Compromising is a big step towards conflict resolution. Both courage and consideration are used when both parties look for common ground. You agree to negotiate larger points and let go of the smaller points; this style expedites the resolution process. Occasionally, the person compromising might use passive-aggressive tactics to mislead the other party. Collaboration plays a major role within conflict resolution and requires great courage and much consideration. Collaborating with the other party involves listening to their side, discussing areas of agreement and goals, and ensuring that all parties understand each other. Collaboration requires thinking creatively to resolve the problem without concessions. Collaborators are usually admired and well-respected. So, we can apply this technique when we are thrown into a situation of conflict.

We need to be able to view the problems and issues from multiple perspectives and possess strong problem-solving skills. Also important is the ability to empathize, meaning that we are able to perceive and understand the feelings and emotions of others. Active listening is another skill which is very important for us to resolve conflict. People in conflict need to tell their stories. If we make a hasty decision, at least one party will feel they haven’t been heard. Once an acceptable solution has been determined, however, management needs to move decisively to implement whatever changes are called for. When resolving a conflict, we also need to be able to control and manage our emotions; use and interpret nonverbal cues; and think critically and objectively. It’s also very important for us to have the willingness to concede something in exchange for an opposing party’s concession.

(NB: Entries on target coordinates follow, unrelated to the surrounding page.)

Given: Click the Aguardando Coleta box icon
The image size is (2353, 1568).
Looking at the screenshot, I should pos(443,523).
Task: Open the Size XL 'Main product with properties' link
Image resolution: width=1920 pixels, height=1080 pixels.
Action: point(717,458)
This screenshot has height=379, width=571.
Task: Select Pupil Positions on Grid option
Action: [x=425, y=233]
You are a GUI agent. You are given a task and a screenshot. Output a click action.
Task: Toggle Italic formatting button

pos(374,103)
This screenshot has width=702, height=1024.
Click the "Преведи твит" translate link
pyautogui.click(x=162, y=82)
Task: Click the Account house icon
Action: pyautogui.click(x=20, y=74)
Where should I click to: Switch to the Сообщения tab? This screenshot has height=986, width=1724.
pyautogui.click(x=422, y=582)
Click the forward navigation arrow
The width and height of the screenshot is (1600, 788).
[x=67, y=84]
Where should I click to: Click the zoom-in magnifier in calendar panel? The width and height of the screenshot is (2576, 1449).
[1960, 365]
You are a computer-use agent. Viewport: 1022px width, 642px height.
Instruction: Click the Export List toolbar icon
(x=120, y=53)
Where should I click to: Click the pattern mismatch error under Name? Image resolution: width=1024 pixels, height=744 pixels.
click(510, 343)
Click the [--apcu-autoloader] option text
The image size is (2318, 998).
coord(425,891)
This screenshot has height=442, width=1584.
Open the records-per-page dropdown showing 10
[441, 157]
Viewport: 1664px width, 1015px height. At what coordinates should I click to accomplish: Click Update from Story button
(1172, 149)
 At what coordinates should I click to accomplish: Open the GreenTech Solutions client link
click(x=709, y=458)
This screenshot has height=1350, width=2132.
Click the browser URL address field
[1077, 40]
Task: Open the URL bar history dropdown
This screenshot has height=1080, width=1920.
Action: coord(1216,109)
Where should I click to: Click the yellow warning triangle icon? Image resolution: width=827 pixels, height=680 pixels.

Another approach is to try to resolve our dispute all by yourselves, which is a technique called unilateral decision-making. We can act unilaterally in three different ways. We can attempt to force our will on the other party, forcing the other to yield to our position. We can do the opposite and yield to the will of another, letting him win the dispute.
We must remember that some level of conflict between team members is an unavoidable part of almost every workplace. Fortunately, many disagreements are minor and soon forgotten, and an effective manager recognizes when he or she can afford to simply overlook a conflict or rely on the parties to resolve it on their own. When resolved constructively, however, conflict can increase understanding of other persons’ viewpoints, build trust, and strengthen workplace relationships. Leadership and conflict go hand-in-hand. Leadership is a full-contact sport, and if we cannot or will not address conflict in a healthy, productive fashion, we should not be in a leadership role. Conflict rarely resolves itself – in fact, conflict normally escalates if not dealt with proactively and properly.